Items from a data source

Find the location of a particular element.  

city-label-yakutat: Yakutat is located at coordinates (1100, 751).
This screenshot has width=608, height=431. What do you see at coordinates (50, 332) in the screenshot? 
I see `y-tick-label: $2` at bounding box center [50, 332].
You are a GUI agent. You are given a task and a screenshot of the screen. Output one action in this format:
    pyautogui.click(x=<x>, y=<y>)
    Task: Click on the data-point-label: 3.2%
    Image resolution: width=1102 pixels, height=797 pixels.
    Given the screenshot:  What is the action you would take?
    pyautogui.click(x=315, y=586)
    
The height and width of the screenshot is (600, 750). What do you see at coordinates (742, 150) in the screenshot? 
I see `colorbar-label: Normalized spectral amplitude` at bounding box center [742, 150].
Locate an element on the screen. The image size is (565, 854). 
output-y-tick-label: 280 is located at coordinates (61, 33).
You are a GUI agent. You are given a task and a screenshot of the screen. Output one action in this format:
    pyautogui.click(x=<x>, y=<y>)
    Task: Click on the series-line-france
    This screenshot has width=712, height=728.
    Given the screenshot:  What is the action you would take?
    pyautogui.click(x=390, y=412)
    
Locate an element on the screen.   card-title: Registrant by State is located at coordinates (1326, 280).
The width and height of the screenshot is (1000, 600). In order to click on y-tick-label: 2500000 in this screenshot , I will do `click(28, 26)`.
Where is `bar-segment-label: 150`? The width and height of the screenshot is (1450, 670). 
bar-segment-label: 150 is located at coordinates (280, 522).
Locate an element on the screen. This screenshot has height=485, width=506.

**What the exercise asks**
Copy the listing above verbatim, reproducing every line with no changes.

**Output for this task**
Find the location of a particular element.  

city-label-yakutat: Yakutat is located at coordinates (1100, 751).
This screenshot has width=608, height=431. What do you see at coordinates (50, 332) in the screenshot? 
I see `y-tick-label: $2` at bounding box center [50, 332].
You are a GUI agent. You are given a task and a screenshot of the screen. Output one action in this format:
    pyautogui.click(x=<x>, y=<y>)
    Task: Click on the data-point-label: 3.2%
    Image resolution: width=1102 pixels, height=797 pixels.
    Given the screenshot:  What is the action you would take?
    pyautogui.click(x=315, y=586)
    
The height and width of the screenshot is (600, 750). What do you see at coordinates (742, 150) in the screenshot? 
I see `colorbar-label: Normalized spectral amplitude` at bounding box center [742, 150].
Locate an element on the screen. The image size is (565, 854). 
output-y-tick-label: 280 is located at coordinates (61, 33).
You are a GUI agent. You are given a task and a screenshot of the screen. Output one action in this format:
    pyautogui.click(x=<x>, y=<y>)
    Task: Click on the series-line-france
    This screenshot has width=712, height=728.
    Given the screenshot:  What is the action you would take?
    pyautogui.click(x=390, y=412)
    
Locate an element on the screen.   card-title: Registrant by State is located at coordinates (1326, 280).
The width and height of the screenshot is (1000, 600). In order to click on y-tick-label: 2500000 in this screenshot , I will do `click(28, 26)`.
Where is `bar-segment-label: 150`? The width and height of the screenshot is (1450, 670). 
bar-segment-label: 150 is located at coordinates (280, 522).
Locate an element on the screen. This screenshot has height=485, width=506.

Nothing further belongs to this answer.